WORK REQUIRED: Without any alteration, retype the records that appear below.

(Stored data entries)

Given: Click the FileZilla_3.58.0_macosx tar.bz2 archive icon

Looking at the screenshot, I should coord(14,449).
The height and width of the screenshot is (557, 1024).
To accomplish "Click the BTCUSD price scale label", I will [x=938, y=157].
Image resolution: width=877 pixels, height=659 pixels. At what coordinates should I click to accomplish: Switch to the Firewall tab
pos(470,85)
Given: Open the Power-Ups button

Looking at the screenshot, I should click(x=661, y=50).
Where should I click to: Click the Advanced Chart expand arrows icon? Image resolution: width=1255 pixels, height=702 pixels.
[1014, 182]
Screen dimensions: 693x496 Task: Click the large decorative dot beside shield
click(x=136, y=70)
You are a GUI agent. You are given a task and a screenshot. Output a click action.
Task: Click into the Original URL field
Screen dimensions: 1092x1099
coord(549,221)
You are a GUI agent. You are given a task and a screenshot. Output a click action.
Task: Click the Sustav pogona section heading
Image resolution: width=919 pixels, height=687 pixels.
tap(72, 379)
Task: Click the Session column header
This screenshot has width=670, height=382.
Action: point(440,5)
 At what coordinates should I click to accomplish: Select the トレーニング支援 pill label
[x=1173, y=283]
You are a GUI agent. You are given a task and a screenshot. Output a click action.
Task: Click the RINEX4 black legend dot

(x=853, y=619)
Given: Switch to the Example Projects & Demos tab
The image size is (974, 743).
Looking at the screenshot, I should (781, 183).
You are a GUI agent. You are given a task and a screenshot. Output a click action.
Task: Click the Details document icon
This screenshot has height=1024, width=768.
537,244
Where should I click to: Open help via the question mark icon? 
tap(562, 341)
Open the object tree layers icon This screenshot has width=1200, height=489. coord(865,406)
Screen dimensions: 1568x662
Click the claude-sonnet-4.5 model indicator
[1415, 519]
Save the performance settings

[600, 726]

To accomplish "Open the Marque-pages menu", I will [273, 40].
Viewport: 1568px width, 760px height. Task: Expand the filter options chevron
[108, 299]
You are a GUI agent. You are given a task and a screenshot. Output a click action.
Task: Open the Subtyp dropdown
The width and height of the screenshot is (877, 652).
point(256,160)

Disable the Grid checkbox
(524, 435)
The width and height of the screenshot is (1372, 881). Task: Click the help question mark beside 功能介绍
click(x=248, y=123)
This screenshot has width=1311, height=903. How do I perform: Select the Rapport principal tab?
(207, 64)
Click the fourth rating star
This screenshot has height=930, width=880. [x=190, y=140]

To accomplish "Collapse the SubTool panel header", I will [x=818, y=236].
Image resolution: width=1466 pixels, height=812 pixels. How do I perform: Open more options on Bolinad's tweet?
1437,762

WRITTEN RESPONSE:
Given: Click the FileZilla_3.58.0_macosx tar.bz2 archive icon

Looking at the screenshot, I should coord(14,449).
The height and width of the screenshot is (557, 1024).
To accomplish "Click the BTCUSD price scale label", I will [x=938, y=157].
Image resolution: width=877 pixels, height=659 pixels. At what coordinates should I click to accomplish: Switch to the Firewall tab
pos(470,85)
Given: Open the Power-Ups button

Looking at the screenshot, I should click(x=661, y=50).
Where should I click to: Click the Advanced Chart expand arrows icon? Image resolution: width=1255 pixels, height=702 pixels.
[1014, 182]
Screen dimensions: 693x496 Task: Click the large decorative dot beside shield
click(x=136, y=70)
You are a GUI agent. You are given a task and a screenshot. Output a click action.
Task: Click into the Original URL field
Screen dimensions: 1092x1099
coord(549,221)
You are a GUI agent. You are given a task and a screenshot. Output a click action.
Task: Click the Sustav pogona section heading
Image resolution: width=919 pixels, height=687 pixels.
tap(72, 379)
Task: Click the Session column header
This screenshot has width=670, height=382.
Action: point(440,5)
 At what coordinates should I click to accomplish: Select the トレーニング支援 pill label
[x=1173, y=283]
You are a GUI agent. You are given a task and a screenshot. Output a click action.
Task: Click the RINEX4 black legend dot

(x=853, y=619)
Given: Switch to the Example Projects & Demos tab
The image size is (974, 743).
Looking at the screenshot, I should (781, 183).
You are a GUI agent. You are given a task and a screenshot. Output a click action.
Task: Click the Details document icon
This screenshot has height=1024, width=768.
537,244
Where should I click to: Open help via the question mark icon? 
tap(562, 341)
Open the object tree layers icon This screenshot has width=1200, height=489. coord(865,406)
Screen dimensions: 1568x662
Click the claude-sonnet-4.5 model indicator
[1415, 519]
Save the performance settings

[600, 726]

To accomplish "Open the Marque-pages menu", I will [273, 40].
Viewport: 1568px width, 760px height. Task: Expand the filter options chevron
[108, 299]
You are a GUI agent. You are given a task and a screenshot. Output a click action.
Task: Open the Subtyp dropdown
The width and height of the screenshot is (877, 652).
point(256,160)

Disable the Grid checkbox
(524, 435)
The width and height of the screenshot is (1372, 881). Task: Click the help question mark beside 功能介绍
click(x=248, y=123)
This screenshot has width=1311, height=903. How do I perform: Select the Rapport principal tab?
(207, 64)
Click the fourth rating star
This screenshot has height=930, width=880. [x=190, y=140]

To accomplish "Collapse the SubTool panel header", I will [x=818, y=236].
Image resolution: width=1466 pixels, height=812 pixels. How do I perform: Open more options on Bolinad's tweet?
1437,762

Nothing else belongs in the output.